In other words, tests are everywhere, and they are mostly useful, but do they really represent the test taker to the eyes of the institution demanding results? Are they really enough to grasp the test taker’s rank among the population or on a scale? Do the results really represent us well enough for these test to be more useful than detrimental or discriminatory against atypical personalities?
Many before me have tried to answer this question by making tests seem mainly detrimental, I would like to take the inverse approach. I believe that tests are essential: they provide valuable information in order to understand the particularities of each person encountered in a specific setting in very little time, and therefore to permit humans to behave in accordance with the results. This is the definition of society in general: behaving with one another according to social rules between each two people.

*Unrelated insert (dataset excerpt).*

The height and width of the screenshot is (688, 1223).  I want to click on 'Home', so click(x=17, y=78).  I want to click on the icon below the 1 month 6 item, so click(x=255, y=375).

It has been proven that one review, or one score, given by an experienced reviewer, is usually extremely similar to multiple reviews or score given by a multitude of inexperienced reviewers, amongst which the outliers cancel each other out. Going back to the main question: could this be the solution to test-bias? Could more and more tests be the solution to achieve the best accuracy and grasp the details of the facets of personal specificities?
No test is perfect, misevaluations can occur. Test results may reflect inequalities and discriminatory bias. But could they be compared to multiple imperfect reviewers? Tests are our only way of assessing some important human characteristics, and one of the best way to compare us to each other, but no one test in infallible at the task. Tests are sometime expensive, especially paper-based tests and one-on-one tests, but with the universal use of computers, they could be inexpensive even if multiplied! An extremely smart student with anxiety disorders may get a lower SAT score than his less educated comrade, the scores are not really comparable in that case but are still used to compare the two students by universities. But if 10 tests were taken, some in a situation of stress some not, maybe even with a suppression of the best and worst score for each test taker? What if some of the SAT-tests were oral, and others written, some interactive some anonymous. Each test is a powerful tool, and can not be ignored for their imperfections, but a group of multifaceted tests are truly more representative of the test takers, who are themselves multifaceted as well.